(Zadanie do wykonania) Odfiltruj poniższe wpisy i przepisz tylko te linijki, w których pojawia się słowo „accomplish”.

(Dane wejściowe)
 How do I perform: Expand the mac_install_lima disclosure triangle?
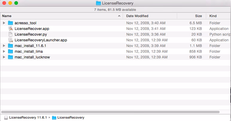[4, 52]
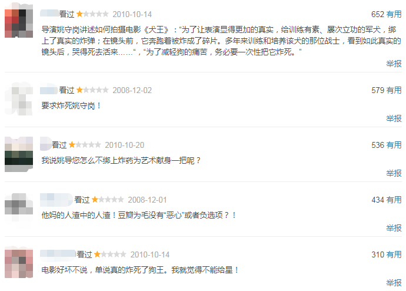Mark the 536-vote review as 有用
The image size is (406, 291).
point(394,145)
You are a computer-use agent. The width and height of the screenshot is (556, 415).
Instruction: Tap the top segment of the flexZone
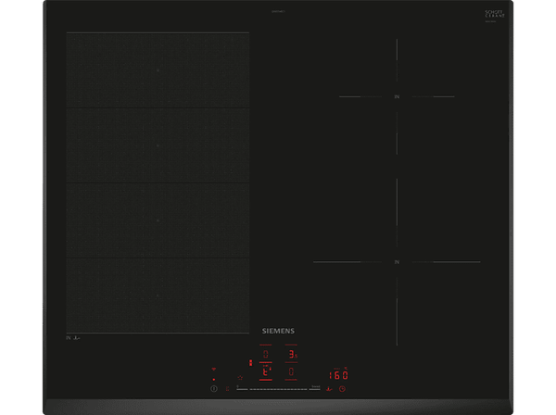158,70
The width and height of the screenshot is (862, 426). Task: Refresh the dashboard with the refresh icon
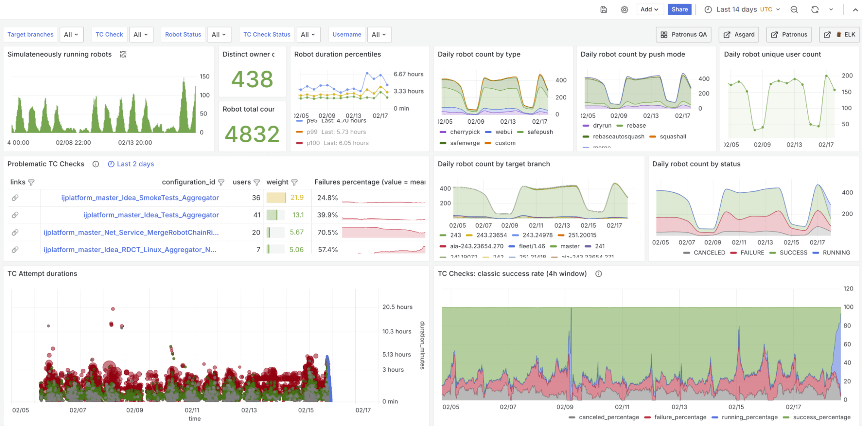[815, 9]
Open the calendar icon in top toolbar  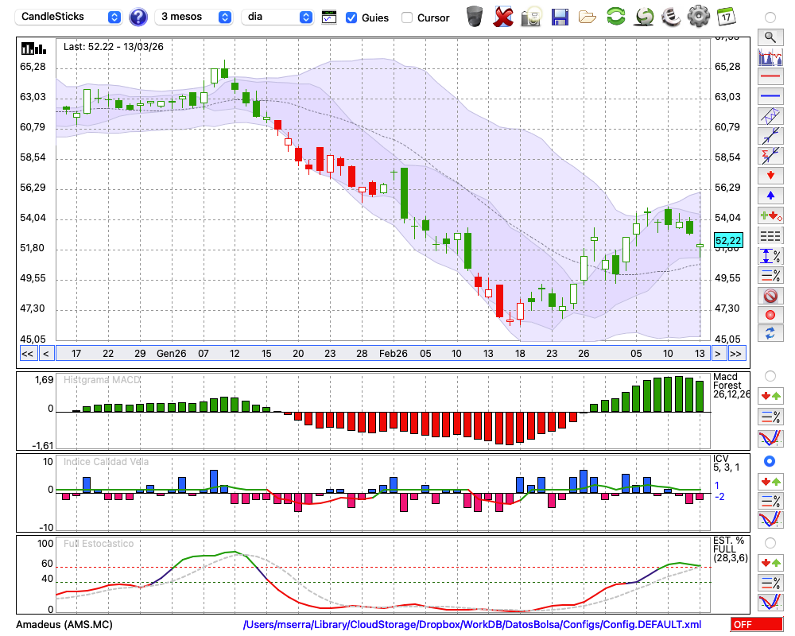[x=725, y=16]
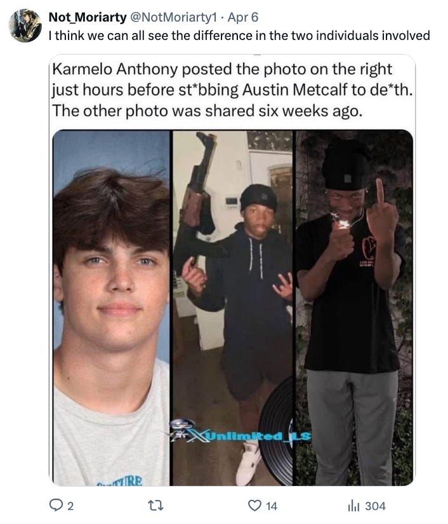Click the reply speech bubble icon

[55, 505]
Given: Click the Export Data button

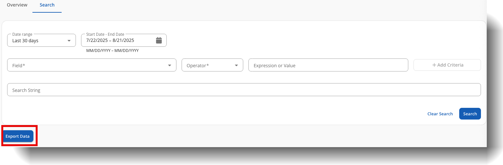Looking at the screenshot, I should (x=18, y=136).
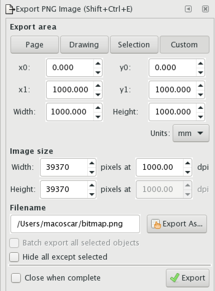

...

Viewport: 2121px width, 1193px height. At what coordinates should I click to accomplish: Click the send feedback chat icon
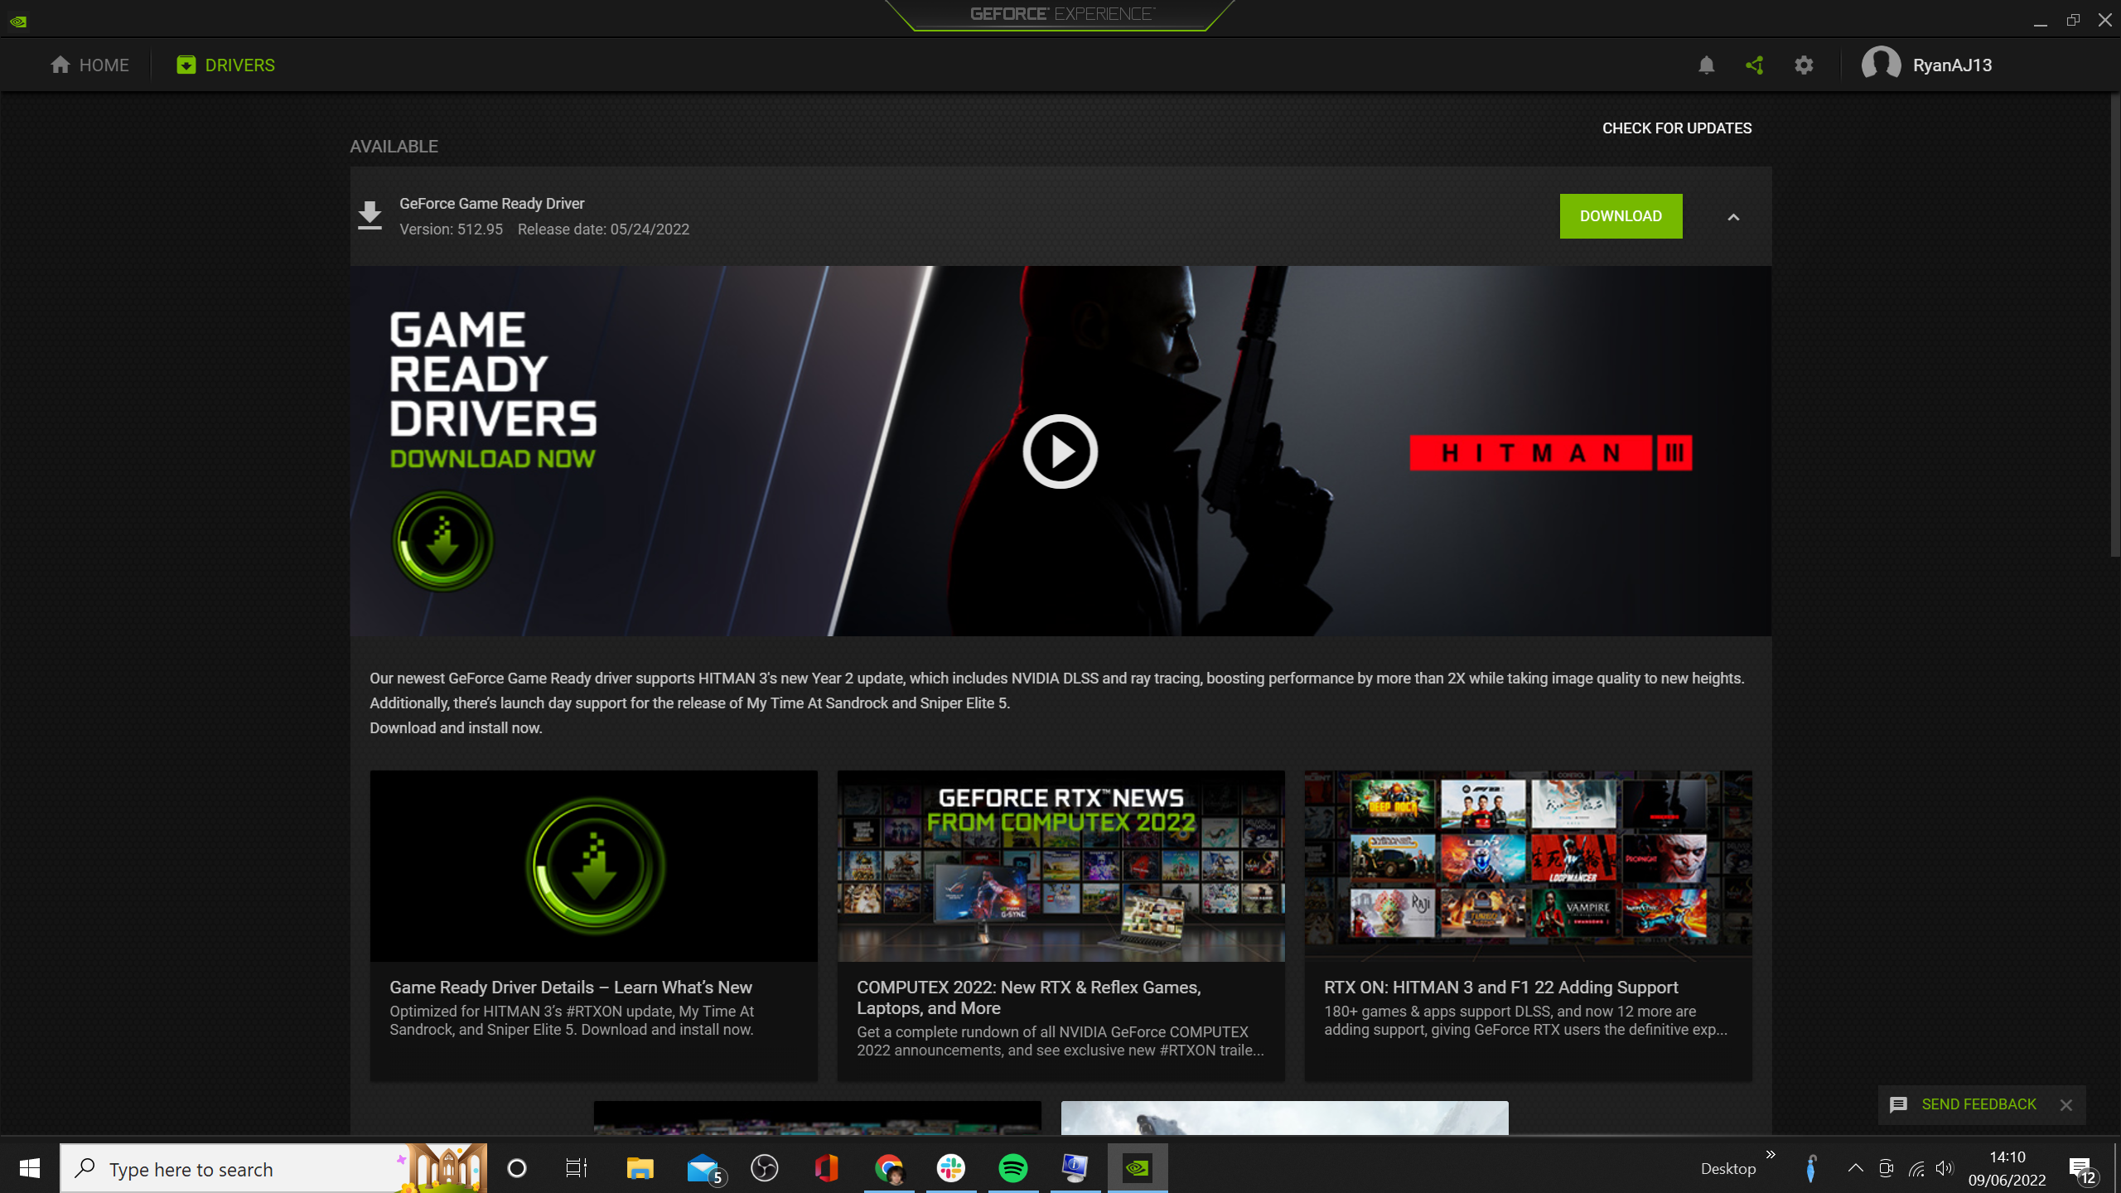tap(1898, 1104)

---

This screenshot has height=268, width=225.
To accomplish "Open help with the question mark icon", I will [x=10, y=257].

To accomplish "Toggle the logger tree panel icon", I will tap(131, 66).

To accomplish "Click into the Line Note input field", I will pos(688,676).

(Rozwiązanie zadania)
Viewport: 2121px width, 1193px height. At what coordinates should I click to accomplish: Click the send feedback chat icon
To accomplish "Open help with the question mark icon", I will [x=10, y=257].
To accomplish "Toggle the logger tree panel icon", I will tap(131, 66).
To accomplish "Click into the Line Note input field", I will pos(688,676).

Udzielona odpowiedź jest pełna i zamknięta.